2. The system of claim 1, comprising a second hydraulic turbine fluidly coupled to the first hydraulic turbine, wherein the second hydraulic turbine comprises a second primary nozzle and a second auxiliary nozzle.

3. The system of claim 2, wherein the first valve is configured to simultaneously control the fluid flow through the first auxiliary nozzle and the second auxiliary nozzle.

4. The system of claim 3, wherein the first valve comprises a gate with a first opening and a second opening, the first opening controls fluid flow to the first auxiliary nozzle, and the second opening controls fluid flow to the second auxiliary nozzle.

5. The system of claim 1, wherein the first valve comprises a pressure-compensated-flow-control valve configured to deliver a substantially constant flow rate to the first auxiliary nozzle.

6. The system of claim 5, wherein the pressure-compensated-flow-control valve comprises a piston in a piston chamber.

7. The system of claim 6, wherein the piston is configured to move axially to cover and uncover a fluid passage through the pressure-compensated-flow-control valve.

8. The system of claim 6, wherein the pressure-compensated-flow-control valve comprises a restriction orifice in the fluid passage.

9. The system of claim 8, wherein the pressure-compensated-flow-control valve comprises an upstream-pressure-sensing passage and a downstream-pressure-sensing passage.

10. The system of claim 6, comprising a spring configured to drive the piston axially to uncover a fluid passage.

11. The system of claim 1, comprising a second valve fluidly coupled to the first valve, wherein the second valve is configured to increase and decrease the fluid flow through the auxiliary nozzle.

12. The system of claim 1, comprising a controller configured to control the first valve to control the fluid flow through the first auxiliary nozzle.

13. A system, comprising:

a hydraulic turbine system, comprising: a hydraulic turbine, comprising: a hydraulic body with a runner chamber; a runner within the runner chamber; a primary nozzle fluidly coupled to the runner chamber; an auxiliary nozzle fluidly coupled to the runner chamber and configured to equalize pressure in the runner chamber; and a pressure-compensated-flow-control valve fluidly coupled to the auxiliary nozzle and configured to control a fluid flow into the runner chamber.

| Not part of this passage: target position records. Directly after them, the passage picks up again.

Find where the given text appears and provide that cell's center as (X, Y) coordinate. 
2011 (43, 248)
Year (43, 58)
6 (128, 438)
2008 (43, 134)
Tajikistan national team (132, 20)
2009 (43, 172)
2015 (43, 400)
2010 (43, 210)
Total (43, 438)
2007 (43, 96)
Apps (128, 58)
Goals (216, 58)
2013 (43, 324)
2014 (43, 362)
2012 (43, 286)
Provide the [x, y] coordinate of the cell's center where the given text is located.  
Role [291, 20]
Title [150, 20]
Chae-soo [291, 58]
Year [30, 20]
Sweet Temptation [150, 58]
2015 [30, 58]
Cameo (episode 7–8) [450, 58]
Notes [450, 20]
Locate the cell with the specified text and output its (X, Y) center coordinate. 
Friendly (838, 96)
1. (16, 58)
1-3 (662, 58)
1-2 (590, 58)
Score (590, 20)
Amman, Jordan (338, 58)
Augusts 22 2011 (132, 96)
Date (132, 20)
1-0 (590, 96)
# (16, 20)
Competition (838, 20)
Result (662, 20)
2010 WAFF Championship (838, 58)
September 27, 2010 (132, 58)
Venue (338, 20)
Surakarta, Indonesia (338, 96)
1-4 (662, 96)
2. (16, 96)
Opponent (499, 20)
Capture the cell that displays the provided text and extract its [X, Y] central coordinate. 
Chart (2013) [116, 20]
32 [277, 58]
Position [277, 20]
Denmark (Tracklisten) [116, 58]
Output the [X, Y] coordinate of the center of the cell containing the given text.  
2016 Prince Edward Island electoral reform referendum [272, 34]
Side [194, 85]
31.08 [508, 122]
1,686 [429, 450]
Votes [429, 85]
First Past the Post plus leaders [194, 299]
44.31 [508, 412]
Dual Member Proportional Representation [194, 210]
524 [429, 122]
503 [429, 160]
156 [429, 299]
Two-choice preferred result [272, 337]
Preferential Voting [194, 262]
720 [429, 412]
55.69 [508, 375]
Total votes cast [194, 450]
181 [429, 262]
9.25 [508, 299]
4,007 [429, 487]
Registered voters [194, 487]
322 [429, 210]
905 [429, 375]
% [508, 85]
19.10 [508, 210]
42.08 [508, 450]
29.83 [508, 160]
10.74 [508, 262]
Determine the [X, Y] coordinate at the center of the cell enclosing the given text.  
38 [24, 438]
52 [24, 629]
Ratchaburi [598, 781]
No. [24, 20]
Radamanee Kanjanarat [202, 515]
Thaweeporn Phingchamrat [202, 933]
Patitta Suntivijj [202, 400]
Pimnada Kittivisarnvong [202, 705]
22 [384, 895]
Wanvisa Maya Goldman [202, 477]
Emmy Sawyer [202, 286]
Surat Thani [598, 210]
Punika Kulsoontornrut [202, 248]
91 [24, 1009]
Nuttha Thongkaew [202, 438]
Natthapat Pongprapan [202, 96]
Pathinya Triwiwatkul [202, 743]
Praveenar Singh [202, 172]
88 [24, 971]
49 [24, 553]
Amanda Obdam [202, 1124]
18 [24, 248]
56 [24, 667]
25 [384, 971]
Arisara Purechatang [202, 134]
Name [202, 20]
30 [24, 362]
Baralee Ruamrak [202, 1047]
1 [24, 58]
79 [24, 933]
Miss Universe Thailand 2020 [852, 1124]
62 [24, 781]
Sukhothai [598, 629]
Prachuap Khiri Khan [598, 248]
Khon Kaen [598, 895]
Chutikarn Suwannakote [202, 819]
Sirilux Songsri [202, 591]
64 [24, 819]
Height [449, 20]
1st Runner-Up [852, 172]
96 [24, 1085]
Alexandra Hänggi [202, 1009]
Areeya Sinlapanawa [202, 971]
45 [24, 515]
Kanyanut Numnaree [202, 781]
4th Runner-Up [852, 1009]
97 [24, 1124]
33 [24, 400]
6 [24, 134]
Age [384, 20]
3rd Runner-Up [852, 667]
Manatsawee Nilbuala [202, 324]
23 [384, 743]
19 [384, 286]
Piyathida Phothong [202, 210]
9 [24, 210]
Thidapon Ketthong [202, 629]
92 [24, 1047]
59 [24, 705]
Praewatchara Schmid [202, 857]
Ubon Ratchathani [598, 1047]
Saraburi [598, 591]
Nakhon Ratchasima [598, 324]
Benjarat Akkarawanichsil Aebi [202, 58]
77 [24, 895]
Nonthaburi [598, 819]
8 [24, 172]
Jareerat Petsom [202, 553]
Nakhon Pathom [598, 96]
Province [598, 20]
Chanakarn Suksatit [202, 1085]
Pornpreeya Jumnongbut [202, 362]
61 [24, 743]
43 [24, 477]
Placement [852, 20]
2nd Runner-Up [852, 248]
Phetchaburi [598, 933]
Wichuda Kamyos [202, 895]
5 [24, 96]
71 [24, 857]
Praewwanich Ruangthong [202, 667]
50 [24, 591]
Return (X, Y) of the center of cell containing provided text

14. The system of claim 13, wherein the pressure-compensated-flow-control valve comprises a piston in a piston chamber, and the piston is configured to move axially to cover and uncover a fluid passage through the pressure-compensated-flow-control valve.

15. The system of claim 14, wherein the pressure-compensated-flow-control valve comprises a restriction orifice in the fluid passage.

16. The system of claim 13, wherein the pressure-compensated-flow-control valve comprises an upstream-pressure-sensing passage and a downstream-pressure-sensing passage.

17. The system of claim 14, comprising a spring configured to drive the piston axially to uncover the fluid passage.

18. A system, comprising:

a hydraulic turbine system, comprising: a first hydraulic turbine, comprising: a first hydraulic body with a first runner chamber; a first runner within the first runner chamber; a first primary nozzle fluidly coupled to the first runner chamber; a first auxiliary nozzle fluidly coupled to the first runner chamber and configured to equalize pressure in the first runner chamber; and a second hydraulic turbine, comprising: a second hydraulic body with a second runner chamber; a second runner within the second runner chamber; a second primary nozzle fluidly coupled to the second runner chamber; and a second auxiliary nozzle fluidly coupled to the second runner chamber and configured to equalize pressure in the second runner chamber; and a valve fluidly coupled to the first auxiliary nozzle and the second auxiliary nozzle and configured to simultaneously control a fluid flow into the first runner chamber and the second runner chamber.

19. The system of claim 18, wherein the valve comprises a gate with a first opening and a second opening, the first opening controls fluid flow to the first auxiliary nozzle, and the second opening controls fluid flow to the second auxiliary nozzle.

20. The system of claim 19, comprising an actuator coupled to gate.